Exercise description -> A verbatim copy of the lines from the one with "Instruction: Click the" through the final line below is required; print it and nothing else.

......

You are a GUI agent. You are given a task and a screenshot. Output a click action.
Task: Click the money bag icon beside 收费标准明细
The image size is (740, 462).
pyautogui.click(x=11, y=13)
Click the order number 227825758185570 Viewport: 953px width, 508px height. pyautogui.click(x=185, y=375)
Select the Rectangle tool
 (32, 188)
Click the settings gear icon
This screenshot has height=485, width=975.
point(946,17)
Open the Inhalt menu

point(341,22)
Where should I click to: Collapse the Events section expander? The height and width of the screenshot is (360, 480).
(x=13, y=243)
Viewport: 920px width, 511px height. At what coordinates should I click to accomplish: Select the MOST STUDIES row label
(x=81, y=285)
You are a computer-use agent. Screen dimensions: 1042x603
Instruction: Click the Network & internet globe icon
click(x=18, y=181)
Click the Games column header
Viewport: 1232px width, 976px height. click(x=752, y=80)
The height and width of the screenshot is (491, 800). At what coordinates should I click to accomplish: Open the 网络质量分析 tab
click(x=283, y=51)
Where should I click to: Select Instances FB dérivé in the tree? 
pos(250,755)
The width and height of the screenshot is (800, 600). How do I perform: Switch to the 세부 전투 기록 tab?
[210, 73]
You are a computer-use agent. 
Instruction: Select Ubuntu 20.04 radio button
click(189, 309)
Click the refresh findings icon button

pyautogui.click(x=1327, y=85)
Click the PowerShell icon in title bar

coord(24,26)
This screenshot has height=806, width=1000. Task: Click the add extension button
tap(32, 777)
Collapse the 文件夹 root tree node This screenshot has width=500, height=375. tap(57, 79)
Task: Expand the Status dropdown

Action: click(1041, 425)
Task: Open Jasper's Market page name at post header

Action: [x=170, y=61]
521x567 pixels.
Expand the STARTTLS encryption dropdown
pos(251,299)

......

Solution for this task ->
Instruction: Click the Network & internet globe icon
click(x=18, y=181)
Click the Games column header
Viewport: 1232px width, 976px height. click(x=752, y=80)
The height and width of the screenshot is (491, 800). At what coordinates should I click to accomplish: Open the 网络质量分析 tab
click(x=283, y=51)
Where should I click to: Select Instances FB dérivé in the tree? 
pos(250,755)
The width and height of the screenshot is (800, 600). How do I perform: Switch to the 세부 전투 기록 tab?
[210, 73]
You are a computer-use agent. 
Instruction: Select Ubuntu 20.04 radio button
click(189, 309)
Click the refresh findings icon button

pyautogui.click(x=1327, y=85)
Click the PowerShell icon in title bar

coord(24,26)
This screenshot has height=806, width=1000. Task: Click the add extension button
tap(32, 777)
Collapse the 文件夹 root tree node This screenshot has width=500, height=375. tap(57, 79)
Task: Expand the Status dropdown

Action: click(1041, 425)
Task: Open Jasper's Market page name at post header

Action: [x=170, y=61]
521x567 pixels.
Expand the STARTTLS encryption dropdown
pos(251,299)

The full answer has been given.